<<<<

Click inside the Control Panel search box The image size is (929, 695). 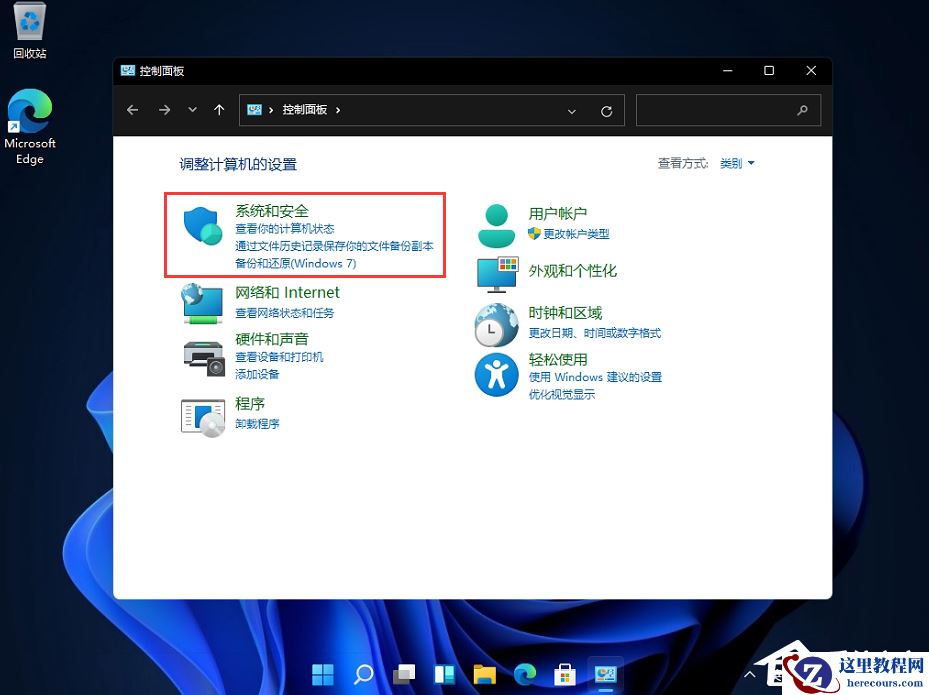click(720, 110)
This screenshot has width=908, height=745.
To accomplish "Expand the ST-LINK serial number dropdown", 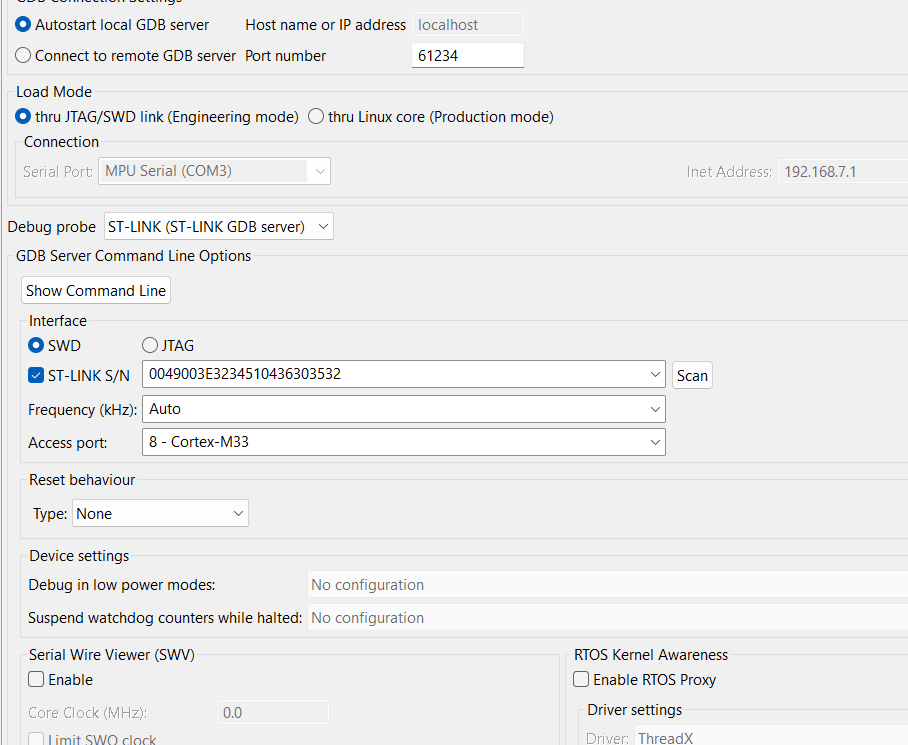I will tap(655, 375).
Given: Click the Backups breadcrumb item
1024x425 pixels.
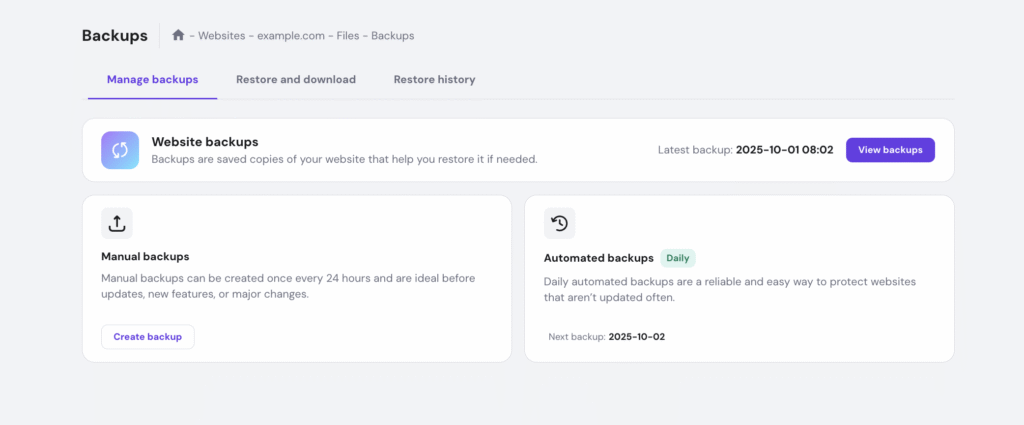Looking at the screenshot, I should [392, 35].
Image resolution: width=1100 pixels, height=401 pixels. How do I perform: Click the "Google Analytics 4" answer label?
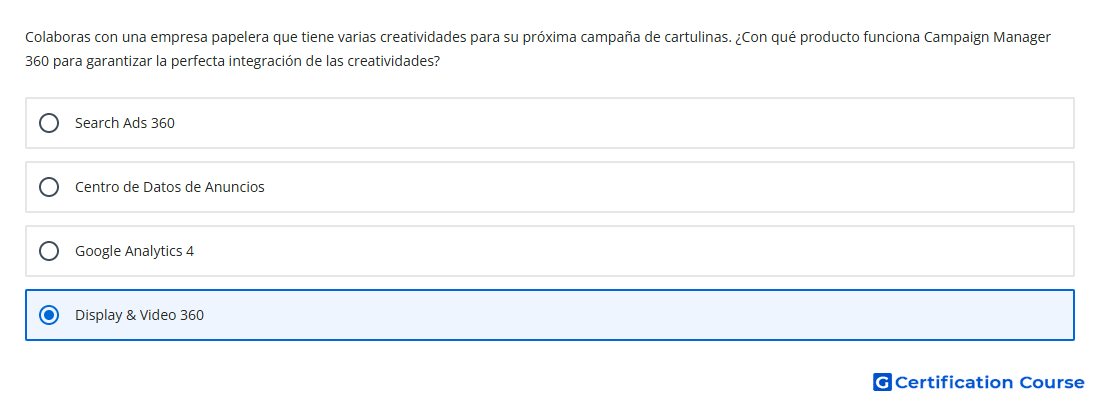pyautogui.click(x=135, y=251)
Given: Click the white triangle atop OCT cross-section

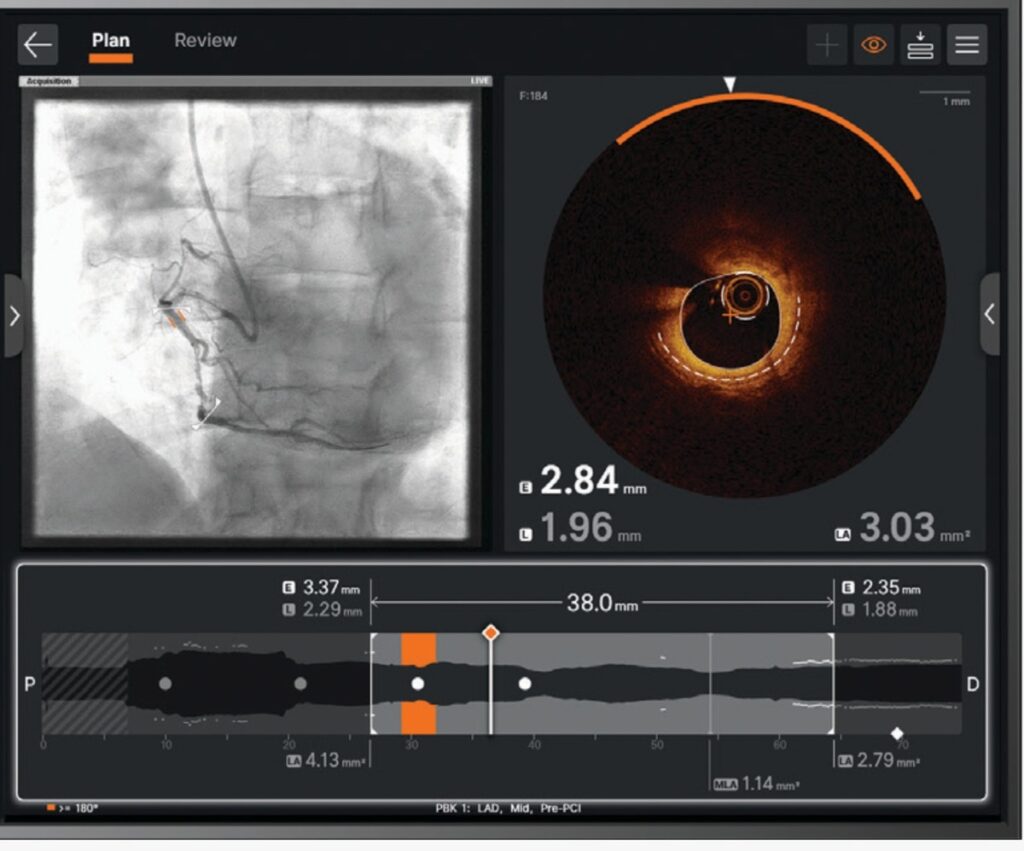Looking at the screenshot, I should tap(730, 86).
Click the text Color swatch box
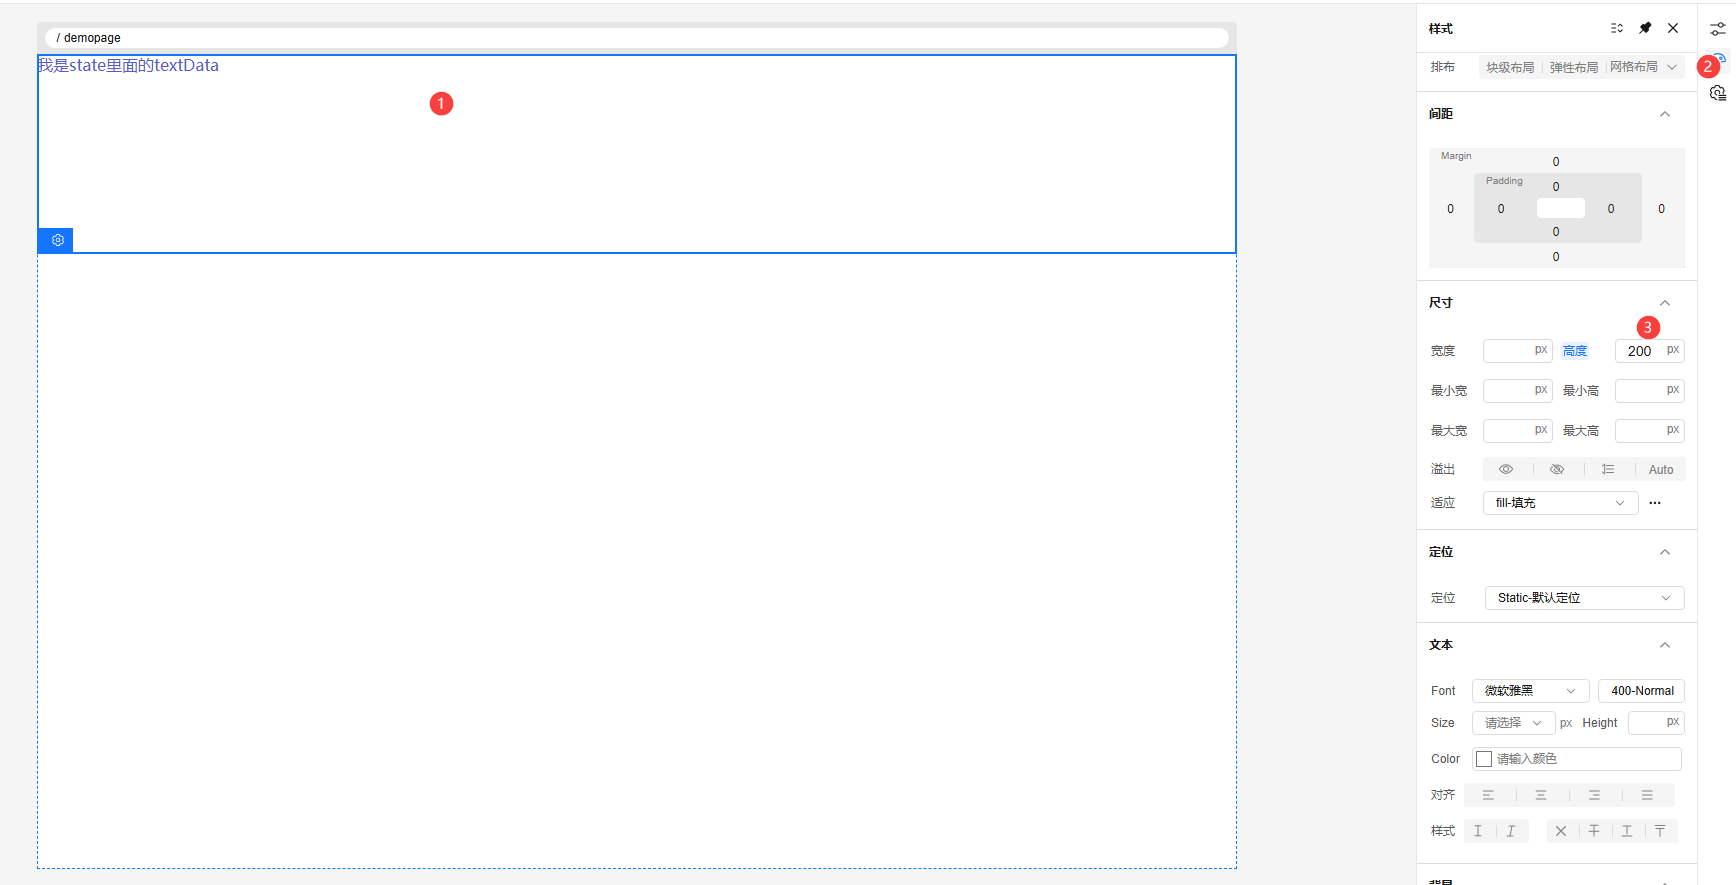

>>>>

The problem | From the line containing "1024x425 pixels." down to the final line of the material above, reproduce each line exactly and include no images.

Response to the exercise |
1024x425 pixels.
Looking at the screenshot, I should [392, 35].
Image resolution: width=1100 pixels, height=401 pixels. How do I perform: Click the "Google Analytics 4" answer label?
pyautogui.click(x=135, y=251)
Given: Click the white triangle atop OCT cross-section

Looking at the screenshot, I should tap(730, 86).
Click the text Color swatch box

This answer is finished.